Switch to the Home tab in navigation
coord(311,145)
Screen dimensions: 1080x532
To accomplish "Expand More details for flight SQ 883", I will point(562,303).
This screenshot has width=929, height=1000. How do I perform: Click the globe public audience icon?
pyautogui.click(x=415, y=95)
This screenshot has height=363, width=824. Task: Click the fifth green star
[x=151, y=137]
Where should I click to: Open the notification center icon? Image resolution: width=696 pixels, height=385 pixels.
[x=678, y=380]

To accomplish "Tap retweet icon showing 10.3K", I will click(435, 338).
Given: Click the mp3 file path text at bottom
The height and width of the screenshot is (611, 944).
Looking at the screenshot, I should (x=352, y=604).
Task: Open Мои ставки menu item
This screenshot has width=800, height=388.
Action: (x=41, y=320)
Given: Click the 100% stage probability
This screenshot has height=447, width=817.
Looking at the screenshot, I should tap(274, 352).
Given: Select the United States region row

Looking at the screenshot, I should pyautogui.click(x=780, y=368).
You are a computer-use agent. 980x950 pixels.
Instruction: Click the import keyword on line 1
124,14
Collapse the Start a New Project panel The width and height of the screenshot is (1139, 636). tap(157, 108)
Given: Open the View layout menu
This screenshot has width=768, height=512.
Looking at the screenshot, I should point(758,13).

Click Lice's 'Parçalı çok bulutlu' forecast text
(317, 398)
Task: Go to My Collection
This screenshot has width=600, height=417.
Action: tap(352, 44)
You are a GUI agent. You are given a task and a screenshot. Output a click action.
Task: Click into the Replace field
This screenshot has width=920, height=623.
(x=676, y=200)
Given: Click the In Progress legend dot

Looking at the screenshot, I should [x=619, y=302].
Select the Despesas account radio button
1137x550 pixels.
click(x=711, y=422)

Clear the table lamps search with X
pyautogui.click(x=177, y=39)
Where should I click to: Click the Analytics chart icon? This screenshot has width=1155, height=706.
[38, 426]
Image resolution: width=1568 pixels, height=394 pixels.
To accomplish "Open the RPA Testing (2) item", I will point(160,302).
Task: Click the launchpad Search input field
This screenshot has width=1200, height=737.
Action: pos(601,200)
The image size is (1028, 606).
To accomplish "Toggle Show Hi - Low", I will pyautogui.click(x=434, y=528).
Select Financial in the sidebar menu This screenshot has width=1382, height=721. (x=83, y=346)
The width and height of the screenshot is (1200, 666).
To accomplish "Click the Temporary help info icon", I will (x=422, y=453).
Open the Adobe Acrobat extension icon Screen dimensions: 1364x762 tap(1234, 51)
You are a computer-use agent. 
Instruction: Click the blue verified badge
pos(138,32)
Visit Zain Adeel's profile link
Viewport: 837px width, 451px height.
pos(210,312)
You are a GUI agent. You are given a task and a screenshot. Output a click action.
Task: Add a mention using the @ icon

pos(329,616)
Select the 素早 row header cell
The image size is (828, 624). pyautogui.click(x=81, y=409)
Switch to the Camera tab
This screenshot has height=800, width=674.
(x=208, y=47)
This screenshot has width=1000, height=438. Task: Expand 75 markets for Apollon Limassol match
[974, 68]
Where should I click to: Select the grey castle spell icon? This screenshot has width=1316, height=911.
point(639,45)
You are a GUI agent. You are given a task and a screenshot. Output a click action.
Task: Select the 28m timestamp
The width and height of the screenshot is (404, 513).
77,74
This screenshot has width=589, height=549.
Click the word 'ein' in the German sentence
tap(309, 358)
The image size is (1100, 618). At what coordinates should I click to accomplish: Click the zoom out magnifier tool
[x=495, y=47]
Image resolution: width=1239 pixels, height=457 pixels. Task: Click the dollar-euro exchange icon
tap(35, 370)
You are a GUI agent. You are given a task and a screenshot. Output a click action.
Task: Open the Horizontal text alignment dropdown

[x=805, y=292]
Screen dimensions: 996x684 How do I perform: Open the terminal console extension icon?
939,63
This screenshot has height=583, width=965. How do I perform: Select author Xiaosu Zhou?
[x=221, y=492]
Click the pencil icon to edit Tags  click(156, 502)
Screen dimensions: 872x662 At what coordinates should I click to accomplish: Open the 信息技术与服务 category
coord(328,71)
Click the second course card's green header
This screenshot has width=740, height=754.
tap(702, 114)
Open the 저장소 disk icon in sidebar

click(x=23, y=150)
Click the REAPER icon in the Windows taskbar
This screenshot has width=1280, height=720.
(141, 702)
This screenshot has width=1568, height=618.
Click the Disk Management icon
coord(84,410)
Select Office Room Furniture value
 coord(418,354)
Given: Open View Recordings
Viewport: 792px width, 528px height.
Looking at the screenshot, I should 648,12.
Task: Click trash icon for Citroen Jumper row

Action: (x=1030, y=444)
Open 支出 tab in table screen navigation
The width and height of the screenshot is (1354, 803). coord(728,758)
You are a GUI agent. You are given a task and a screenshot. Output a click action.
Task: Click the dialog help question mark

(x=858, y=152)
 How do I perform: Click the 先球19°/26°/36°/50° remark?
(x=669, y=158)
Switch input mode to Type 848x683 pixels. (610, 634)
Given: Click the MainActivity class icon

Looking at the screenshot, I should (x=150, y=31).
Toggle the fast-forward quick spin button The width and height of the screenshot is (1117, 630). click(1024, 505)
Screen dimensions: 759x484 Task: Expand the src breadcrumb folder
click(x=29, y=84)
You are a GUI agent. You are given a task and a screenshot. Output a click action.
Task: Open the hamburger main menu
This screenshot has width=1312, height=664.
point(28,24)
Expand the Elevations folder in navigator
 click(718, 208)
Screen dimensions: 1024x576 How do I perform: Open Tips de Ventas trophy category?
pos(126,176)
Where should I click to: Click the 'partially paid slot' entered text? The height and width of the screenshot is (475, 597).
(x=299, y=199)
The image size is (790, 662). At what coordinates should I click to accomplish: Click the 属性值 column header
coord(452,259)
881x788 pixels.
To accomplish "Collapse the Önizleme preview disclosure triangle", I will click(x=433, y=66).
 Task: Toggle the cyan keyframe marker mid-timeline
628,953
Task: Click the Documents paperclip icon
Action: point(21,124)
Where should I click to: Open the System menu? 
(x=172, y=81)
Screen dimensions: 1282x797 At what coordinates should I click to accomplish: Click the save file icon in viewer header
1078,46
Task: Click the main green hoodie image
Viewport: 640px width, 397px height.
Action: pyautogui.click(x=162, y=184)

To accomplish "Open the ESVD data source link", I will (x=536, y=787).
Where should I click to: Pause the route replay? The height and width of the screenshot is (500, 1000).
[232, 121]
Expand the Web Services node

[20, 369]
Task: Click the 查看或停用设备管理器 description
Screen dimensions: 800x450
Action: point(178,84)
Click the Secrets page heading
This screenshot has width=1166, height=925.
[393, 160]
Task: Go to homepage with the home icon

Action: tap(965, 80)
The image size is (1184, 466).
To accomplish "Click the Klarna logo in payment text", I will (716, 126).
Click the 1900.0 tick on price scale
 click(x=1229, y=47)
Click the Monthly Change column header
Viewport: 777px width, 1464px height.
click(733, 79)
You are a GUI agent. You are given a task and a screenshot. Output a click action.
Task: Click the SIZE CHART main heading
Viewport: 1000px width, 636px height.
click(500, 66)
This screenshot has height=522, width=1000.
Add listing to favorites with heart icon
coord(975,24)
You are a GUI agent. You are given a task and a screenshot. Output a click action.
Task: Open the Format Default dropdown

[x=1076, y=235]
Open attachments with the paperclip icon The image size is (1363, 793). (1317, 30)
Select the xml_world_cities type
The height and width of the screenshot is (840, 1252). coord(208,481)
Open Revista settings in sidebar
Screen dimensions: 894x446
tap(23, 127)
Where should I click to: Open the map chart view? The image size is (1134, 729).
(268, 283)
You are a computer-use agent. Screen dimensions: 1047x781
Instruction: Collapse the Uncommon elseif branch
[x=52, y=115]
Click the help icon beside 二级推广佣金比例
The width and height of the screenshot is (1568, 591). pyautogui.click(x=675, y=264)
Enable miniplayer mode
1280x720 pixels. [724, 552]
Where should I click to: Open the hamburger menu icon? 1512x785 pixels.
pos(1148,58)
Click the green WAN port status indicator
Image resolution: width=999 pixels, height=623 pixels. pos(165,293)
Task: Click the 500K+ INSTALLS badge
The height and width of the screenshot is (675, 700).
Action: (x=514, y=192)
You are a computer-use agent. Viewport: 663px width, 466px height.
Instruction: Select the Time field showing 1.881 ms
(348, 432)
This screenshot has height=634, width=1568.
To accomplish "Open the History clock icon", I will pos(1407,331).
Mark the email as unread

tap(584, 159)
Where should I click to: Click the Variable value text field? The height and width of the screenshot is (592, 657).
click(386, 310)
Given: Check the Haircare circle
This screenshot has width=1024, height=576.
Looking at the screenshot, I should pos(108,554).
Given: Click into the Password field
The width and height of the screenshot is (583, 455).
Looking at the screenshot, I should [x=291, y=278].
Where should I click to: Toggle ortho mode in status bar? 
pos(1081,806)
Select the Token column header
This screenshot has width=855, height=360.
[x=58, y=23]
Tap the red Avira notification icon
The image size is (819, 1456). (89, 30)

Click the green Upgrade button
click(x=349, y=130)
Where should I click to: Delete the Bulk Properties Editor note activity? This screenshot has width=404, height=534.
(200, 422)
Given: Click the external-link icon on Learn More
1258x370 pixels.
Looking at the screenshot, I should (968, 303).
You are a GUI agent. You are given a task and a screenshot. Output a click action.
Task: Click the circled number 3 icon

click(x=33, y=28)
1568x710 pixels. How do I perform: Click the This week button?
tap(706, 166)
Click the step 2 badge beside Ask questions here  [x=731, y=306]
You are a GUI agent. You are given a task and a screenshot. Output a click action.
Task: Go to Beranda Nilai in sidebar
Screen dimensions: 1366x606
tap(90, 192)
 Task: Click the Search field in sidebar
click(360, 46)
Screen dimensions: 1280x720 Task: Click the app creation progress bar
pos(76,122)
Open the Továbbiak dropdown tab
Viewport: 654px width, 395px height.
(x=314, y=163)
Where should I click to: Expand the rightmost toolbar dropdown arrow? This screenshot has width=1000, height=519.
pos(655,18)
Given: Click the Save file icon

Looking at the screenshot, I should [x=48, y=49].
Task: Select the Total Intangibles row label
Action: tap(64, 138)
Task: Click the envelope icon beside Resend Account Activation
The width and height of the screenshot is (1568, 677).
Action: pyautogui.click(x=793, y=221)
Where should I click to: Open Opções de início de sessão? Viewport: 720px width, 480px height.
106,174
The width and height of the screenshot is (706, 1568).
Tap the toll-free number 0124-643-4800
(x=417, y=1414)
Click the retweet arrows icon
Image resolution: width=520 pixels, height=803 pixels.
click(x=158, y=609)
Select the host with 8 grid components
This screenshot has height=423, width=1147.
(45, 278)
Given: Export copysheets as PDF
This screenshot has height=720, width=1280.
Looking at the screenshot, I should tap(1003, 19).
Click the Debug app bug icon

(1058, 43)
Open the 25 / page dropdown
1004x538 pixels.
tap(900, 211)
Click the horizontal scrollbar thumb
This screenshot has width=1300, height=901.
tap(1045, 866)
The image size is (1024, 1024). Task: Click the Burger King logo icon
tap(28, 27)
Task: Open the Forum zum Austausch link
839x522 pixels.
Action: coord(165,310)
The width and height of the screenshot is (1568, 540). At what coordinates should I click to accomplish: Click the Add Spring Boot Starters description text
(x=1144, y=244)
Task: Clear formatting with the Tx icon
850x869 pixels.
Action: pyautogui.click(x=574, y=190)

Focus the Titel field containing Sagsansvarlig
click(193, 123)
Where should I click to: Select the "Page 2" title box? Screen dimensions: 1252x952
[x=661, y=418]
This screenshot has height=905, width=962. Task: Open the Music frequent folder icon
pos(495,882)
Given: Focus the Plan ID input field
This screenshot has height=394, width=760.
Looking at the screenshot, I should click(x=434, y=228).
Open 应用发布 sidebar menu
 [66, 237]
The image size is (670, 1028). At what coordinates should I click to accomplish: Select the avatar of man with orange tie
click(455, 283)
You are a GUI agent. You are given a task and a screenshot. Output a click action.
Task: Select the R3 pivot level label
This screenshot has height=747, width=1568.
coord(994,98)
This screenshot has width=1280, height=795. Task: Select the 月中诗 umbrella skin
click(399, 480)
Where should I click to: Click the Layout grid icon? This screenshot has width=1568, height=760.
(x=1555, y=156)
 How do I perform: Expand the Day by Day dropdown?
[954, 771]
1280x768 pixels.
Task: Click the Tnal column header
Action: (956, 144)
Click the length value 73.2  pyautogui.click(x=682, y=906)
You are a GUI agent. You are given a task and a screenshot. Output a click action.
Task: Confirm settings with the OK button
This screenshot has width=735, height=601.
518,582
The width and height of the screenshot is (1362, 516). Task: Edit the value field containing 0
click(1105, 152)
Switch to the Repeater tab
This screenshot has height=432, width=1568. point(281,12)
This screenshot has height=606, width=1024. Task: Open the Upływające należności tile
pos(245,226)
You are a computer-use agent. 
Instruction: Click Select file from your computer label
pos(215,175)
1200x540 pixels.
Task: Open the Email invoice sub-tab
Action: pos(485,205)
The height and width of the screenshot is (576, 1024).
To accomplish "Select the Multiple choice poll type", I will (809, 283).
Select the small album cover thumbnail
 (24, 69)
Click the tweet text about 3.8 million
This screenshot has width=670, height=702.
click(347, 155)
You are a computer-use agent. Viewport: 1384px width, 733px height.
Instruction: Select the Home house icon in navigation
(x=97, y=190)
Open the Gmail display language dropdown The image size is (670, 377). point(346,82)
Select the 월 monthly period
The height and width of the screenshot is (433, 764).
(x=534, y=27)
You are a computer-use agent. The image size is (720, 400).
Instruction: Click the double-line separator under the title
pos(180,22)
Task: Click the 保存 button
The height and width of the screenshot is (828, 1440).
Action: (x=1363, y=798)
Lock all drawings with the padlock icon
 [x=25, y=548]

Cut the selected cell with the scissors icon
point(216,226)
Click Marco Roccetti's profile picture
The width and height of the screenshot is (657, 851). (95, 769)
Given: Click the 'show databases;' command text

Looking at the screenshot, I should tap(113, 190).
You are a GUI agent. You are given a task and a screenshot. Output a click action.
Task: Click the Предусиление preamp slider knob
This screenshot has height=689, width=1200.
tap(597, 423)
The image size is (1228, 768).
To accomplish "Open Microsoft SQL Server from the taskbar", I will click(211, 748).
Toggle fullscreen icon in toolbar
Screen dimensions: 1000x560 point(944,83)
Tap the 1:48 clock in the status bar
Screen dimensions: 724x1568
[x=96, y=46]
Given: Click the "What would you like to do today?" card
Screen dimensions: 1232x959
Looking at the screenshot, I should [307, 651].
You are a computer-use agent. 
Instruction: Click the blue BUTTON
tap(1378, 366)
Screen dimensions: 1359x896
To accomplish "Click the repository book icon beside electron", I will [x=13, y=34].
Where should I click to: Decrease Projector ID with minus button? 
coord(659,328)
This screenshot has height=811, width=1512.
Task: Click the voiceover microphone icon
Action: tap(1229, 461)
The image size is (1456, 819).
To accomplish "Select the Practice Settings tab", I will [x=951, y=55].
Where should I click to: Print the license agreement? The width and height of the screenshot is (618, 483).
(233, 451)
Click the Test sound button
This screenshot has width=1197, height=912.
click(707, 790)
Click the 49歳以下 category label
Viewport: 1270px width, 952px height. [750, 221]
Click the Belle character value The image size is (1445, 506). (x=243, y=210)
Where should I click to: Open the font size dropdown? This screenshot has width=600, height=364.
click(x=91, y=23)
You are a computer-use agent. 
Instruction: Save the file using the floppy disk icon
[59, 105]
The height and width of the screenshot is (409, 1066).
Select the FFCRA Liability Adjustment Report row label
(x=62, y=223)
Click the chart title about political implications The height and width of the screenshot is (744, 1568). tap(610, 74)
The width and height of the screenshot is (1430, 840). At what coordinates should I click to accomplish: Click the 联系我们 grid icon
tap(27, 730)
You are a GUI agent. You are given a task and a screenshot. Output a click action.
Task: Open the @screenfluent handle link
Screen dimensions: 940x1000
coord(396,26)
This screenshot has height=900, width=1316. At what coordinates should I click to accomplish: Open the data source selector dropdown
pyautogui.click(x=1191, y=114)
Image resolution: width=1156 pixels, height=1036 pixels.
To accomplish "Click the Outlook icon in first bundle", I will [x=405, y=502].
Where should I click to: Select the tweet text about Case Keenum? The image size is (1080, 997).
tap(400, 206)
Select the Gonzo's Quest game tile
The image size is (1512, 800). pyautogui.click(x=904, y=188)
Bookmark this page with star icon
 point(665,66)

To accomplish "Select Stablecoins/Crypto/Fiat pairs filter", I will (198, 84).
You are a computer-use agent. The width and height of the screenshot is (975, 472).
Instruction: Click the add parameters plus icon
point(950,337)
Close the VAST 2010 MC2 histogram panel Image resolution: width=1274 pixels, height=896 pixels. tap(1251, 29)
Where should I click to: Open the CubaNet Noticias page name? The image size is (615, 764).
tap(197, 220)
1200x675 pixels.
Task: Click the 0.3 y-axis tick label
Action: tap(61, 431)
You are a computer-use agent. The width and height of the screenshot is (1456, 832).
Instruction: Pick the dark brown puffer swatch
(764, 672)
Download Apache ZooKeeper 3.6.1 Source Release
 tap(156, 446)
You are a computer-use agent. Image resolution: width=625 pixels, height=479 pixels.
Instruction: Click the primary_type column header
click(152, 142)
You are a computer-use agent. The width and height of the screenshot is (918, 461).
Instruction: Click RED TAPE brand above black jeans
----------
After locating the line with "The width and height of the screenshot is (1362, 516)." in the material above, return it and each line after it exactly, ending at the line with "You are a computer-use agent. The image".

**Exercise solution**
The width and height of the screenshot is (1362, 516). Task: Edit the value field containing 0
click(1105, 152)
Switch to the Repeater tab
This screenshot has height=432, width=1568. point(281,12)
This screenshot has height=606, width=1024. Task: Open the Upływające należności tile
pos(245,226)
You are a computer-use agent. 
Instruction: Click Select file from your computer label
pos(215,175)
1200x540 pixels.
Task: Open the Email invoice sub-tab
Action: pos(485,205)
The height and width of the screenshot is (576, 1024).
To accomplish "Select the Multiple choice poll type", I will (809, 283).
Select the small album cover thumbnail
 (24, 69)
Click the tweet text about 3.8 million
This screenshot has width=670, height=702.
click(347, 155)
You are a computer-use agent. Viewport: 1384px width, 733px height.
Instruction: Select the Home house icon in navigation
(x=97, y=190)
Open the Gmail display language dropdown The image size is (670, 377). point(346,82)
Select the 월 monthly period
The height and width of the screenshot is (433, 764).
(x=534, y=27)
You are a computer-use agent. The image size is (720, 400).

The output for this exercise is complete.